____ Records for the exercise
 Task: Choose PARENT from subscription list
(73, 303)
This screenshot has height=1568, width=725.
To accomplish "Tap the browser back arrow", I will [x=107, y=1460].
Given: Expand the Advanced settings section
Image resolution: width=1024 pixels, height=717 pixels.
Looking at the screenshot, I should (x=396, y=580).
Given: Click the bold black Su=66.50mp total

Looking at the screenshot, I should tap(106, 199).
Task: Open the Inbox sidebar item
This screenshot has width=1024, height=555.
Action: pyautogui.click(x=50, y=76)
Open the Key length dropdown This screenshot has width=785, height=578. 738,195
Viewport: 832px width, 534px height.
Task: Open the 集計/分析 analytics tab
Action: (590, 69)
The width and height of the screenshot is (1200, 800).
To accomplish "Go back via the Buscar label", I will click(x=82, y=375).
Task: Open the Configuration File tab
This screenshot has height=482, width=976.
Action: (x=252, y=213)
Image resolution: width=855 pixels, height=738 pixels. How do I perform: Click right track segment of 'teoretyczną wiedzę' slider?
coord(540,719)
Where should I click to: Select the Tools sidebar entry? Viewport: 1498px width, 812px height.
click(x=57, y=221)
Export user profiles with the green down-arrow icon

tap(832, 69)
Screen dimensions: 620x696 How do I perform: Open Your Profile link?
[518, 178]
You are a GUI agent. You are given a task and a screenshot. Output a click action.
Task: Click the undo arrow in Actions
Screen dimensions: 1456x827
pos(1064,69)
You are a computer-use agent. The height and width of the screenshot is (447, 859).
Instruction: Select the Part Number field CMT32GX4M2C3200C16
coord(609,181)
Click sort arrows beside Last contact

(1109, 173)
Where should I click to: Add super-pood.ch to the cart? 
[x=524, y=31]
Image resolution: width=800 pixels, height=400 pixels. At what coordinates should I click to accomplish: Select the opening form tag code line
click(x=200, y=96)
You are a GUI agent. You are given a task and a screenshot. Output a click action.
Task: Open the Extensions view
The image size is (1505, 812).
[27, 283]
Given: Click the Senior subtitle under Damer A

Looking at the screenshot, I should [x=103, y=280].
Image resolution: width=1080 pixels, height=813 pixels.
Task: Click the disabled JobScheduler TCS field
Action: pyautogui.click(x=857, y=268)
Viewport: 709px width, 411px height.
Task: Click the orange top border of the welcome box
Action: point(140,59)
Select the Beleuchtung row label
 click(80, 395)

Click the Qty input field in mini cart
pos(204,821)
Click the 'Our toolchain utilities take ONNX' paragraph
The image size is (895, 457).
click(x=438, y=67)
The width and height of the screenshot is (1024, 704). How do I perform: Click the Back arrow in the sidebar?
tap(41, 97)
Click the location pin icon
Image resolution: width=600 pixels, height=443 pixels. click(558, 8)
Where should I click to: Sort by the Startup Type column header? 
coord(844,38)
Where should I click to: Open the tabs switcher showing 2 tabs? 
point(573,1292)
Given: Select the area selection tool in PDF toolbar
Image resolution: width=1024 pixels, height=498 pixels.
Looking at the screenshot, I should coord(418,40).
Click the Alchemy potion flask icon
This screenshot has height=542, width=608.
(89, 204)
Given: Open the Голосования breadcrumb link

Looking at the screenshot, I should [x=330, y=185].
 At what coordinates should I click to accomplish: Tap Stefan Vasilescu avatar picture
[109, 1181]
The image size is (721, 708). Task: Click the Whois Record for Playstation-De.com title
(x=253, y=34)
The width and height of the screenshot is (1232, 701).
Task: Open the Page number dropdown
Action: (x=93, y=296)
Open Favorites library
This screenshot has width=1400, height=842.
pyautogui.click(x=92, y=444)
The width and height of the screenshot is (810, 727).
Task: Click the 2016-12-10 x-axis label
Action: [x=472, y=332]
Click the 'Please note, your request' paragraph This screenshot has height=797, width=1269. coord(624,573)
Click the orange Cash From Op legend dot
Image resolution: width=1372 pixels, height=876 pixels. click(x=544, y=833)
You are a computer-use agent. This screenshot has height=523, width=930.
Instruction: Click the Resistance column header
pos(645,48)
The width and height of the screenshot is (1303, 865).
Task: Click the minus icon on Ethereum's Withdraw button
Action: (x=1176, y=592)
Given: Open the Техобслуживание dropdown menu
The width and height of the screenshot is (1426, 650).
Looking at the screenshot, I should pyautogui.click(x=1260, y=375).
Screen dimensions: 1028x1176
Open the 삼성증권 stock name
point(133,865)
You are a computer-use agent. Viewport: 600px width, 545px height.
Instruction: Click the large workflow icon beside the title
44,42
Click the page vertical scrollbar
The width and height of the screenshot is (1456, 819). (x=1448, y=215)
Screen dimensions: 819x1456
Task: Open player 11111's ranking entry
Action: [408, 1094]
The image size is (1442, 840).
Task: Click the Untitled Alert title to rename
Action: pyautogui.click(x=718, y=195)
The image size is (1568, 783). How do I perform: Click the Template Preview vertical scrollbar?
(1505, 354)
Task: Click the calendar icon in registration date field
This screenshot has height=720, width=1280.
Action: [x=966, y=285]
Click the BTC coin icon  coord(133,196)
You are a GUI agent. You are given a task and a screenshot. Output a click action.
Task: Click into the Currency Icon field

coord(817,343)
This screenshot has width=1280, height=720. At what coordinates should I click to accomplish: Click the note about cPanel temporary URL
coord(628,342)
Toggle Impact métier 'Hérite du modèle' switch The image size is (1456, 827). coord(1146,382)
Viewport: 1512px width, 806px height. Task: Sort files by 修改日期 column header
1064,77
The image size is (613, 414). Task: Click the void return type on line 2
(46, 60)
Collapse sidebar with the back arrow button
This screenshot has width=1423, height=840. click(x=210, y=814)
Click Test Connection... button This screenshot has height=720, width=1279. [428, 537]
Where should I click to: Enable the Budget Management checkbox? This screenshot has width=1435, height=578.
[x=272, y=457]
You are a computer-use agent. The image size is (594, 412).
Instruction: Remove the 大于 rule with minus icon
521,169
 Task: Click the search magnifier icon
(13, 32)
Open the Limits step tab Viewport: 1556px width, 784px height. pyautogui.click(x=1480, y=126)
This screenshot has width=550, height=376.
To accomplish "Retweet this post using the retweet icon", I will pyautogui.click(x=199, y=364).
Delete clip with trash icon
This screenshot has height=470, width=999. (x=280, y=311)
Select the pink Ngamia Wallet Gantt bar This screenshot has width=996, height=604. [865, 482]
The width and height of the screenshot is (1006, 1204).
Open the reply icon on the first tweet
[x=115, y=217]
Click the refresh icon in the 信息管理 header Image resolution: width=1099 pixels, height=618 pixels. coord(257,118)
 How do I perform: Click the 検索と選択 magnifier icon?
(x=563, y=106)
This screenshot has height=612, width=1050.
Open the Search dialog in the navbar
________
**What the task requires**
Write out all of the items above again, replacing "Extensions view" with "Extensions panel" and leaving everything else unchanged.

**Expected answer**
 Task: Choose PARENT from subscription list
(73, 303)
This screenshot has height=1568, width=725.
To accomplish "Tap the browser back arrow", I will [x=107, y=1460].
Given: Expand the Advanced settings section
Image resolution: width=1024 pixels, height=717 pixels.
Looking at the screenshot, I should (x=396, y=580).
Given: Click the bold black Su=66.50mp total

Looking at the screenshot, I should tap(106, 199).
Task: Open the Inbox sidebar item
This screenshot has width=1024, height=555.
Action: pyautogui.click(x=50, y=76)
Open the Key length dropdown This screenshot has width=785, height=578. 738,195
Viewport: 832px width, 534px height.
Task: Open the 集計/分析 analytics tab
Action: (590, 69)
The width and height of the screenshot is (1200, 800).
To accomplish "Go back via the Buscar label", I will click(x=82, y=375).
Task: Open the Configuration File tab
This screenshot has height=482, width=976.
Action: (x=252, y=213)
Image resolution: width=855 pixels, height=738 pixels. How do I perform: Click right track segment of 'teoretyczną wiedzę' slider?
coord(540,719)
Where should I click to: Select the Tools sidebar entry? Viewport: 1498px width, 812px height.
click(x=57, y=221)
Export user profiles with the green down-arrow icon

tap(832, 69)
Screen dimensions: 620x696 How do I perform: Open Your Profile link?
[518, 178]
You are a GUI agent. You are given a task and a screenshot. Output a click action.
Task: Click the undo arrow in Actions
Screen dimensions: 1456x827
pos(1064,69)
You are a computer-use agent. The height and width of the screenshot is (447, 859).
Instruction: Select the Part Number field CMT32GX4M2C3200C16
coord(609,181)
Click sort arrows beside Last contact

(1109, 173)
Where should I click to: Add super-pood.ch to the cart? 
[x=524, y=31]
Image resolution: width=800 pixels, height=400 pixels. At what coordinates should I click to accomplish: Select the opening form tag code line
click(x=200, y=96)
You are a GUI agent. You are given a task and a screenshot. Output a click action.
Task: Open the Extensions panel
The image size is (1505, 812).
[27, 283]
Given: Click the Senior subtitle under Damer A

Looking at the screenshot, I should [x=103, y=280].
Image resolution: width=1080 pixels, height=813 pixels.
Task: Click the disabled JobScheduler TCS field
Action: pyautogui.click(x=857, y=268)
Viewport: 709px width, 411px height.
Task: Click the orange top border of the welcome box
Action: point(140,59)
Select the Beleuchtung row label
 click(80, 395)

Click the Qty input field in mini cart
pos(204,821)
Click the 'Our toolchain utilities take ONNX' paragraph
The image size is (895, 457).
click(x=438, y=67)
The width and height of the screenshot is (1024, 704). How do I perform: Click the Back arrow in the sidebar?
tap(41, 97)
Click the location pin icon
Image resolution: width=600 pixels, height=443 pixels. click(558, 8)
Where should I click to: Sort by the Startup Type column header? 
coord(844,38)
Where should I click to: Open the tabs switcher showing 2 tabs? 
point(573,1292)
Given: Select the area selection tool in PDF toolbar
Image resolution: width=1024 pixels, height=498 pixels.
Looking at the screenshot, I should coord(418,40).
Click the Alchemy potion flask icon
This screenshot has height=542, width=608.
(89, 204)
Given: Open the Голосования breadcrumb link

Looking at the screenshot, I should [x=330, y=185].
 At what coordinates should I click to accomplish: Tap Stefan Vasilescu avatar picture
[109, 1181]
The image size is (721, 708). Task: Click the Whois Record for Playstation-De.com title
(x=253, y=34)
The width and height of the screenshot is (1232, 701).
Task: Open the Page number dropdown
Action: (x=93, y=296)
Open Favorites library
This screenshot has width=1400, height=842.
pyautogui.click(x=92, y=444)
The width and height of the screenshot is (810, 727).
Task: Click the 2016-12-10 x-axis label
Action: [x=472, y=332]
Click the 'Please note, your request' paragraph This screenshot has height=797, width=1269. coord(624,573)
Click the orange Cash From Op legend dot
Image resolution: width=1372 pixels, height=876 pixels. click(x=544, y=833)
You are a computer-use agent. This screenshot has height=523, width=930.
Instruction: Click the Resistance column header
pos(645,48)
The width and height of the screenshot is (1303, 865).
Task: Click the minus icon on Ethereum's Withdraw button
Action: (x=1176, y=592)
Given: Open the Техобслуживание dropdown menu
The width and height of the screenshot is (1426, 650).
Looking at the screenshot, I should pyautogui.click(x=1260, y=375).
Screen dimensions: 1028x1176
Open the 삼성증권 stock name
point(133,865)
You are a computer-use agent. Viewport: 600px width, 545px height.
Instruction: Click the large workflow icon beside the title
44,42
Click the page vertical scrollbar
The width and height of the screenshot is (1456, 819). (x=1448, y=215)
Screen dimensions: 819x1456
Task: Open player 11111's ranking entry
Action: [408, 1094]
The image size is (1442, 840).
Task: Click the Untitled Alert title to rename
Action: pyautogui.click(x=718, y=195)
The image size is (1568, 783). How do I perform: Click the Template Preview vertical scrollbar?
(1505, 354)
Task: Click the calendar icon in registration date field
This screenshot has height=720, width=1280.
Action: [x=966, y=285]
Click the BTC coin icon  coord(133,196)
You are a GUI agent. You are given a task and a screenshot. Output a click action.
Task: Click into the Currency Icon field

coord(817,343)
This screenshot has width=1280, height=720. At what coordinates should I click to accomplish: Click the note about cPanel temporary URL
coord(628,342)
Toggle Impact métier 'Hérite du modèle' switch The image size is (1456, 827). coord(1146,382)
Viewport: 1512px width, 806px height. Task: Sort files by 修改日期 column header
1064,77
The image size is (613, 414). Task: Click the void return type on line 2
(46, 60)
Collapse sidebar with the back arrow button
This screenshot has width=1423, height=840. click(x=210, y=814)
Click Test Connection... button This screenshot has height=720, width=1279. [428, 537]
Where should I click to: Enable the Budget Management checkbox? This screenshot has width=1435, height=578.
[x=272, y=457]
You are a computer-use agent. The image size is (594, 412).
Instruction: Remove the 大于 rule with minus icon
521,169
 Task: Click the search magnifier icon
(13, 32)
Open the Limits step tab Viewport: 1556px width, 784px height. pyautogui.click(x=1480, y=126)
This screenshot has width=550, height=376.
To accomplish "Retweet this post using the retweet icon", I will pyautogui.click(x=199, y=364).
Delete clip with trash icon
This screenshot has height=470, width=999. (x=280, y=311)
Select the pink Ngamia Wallet Gantt bar This screenshot has width=996, height=604. [865, 482]
The width and height of the screenshot is (1006, 1204).
Open the reply icon on the first tweet
[x=115, y=217]
Click the refresh icon in the 信息管理 header Image resolution: width=1099 pixels, height=618 pixels. coord(257,118)
 How do I perform: Click the 検索と選択 magnifier icon?
(x=563, y=106)
This screenshot has height=612, width=1050.
Open the Search dialog in the navbar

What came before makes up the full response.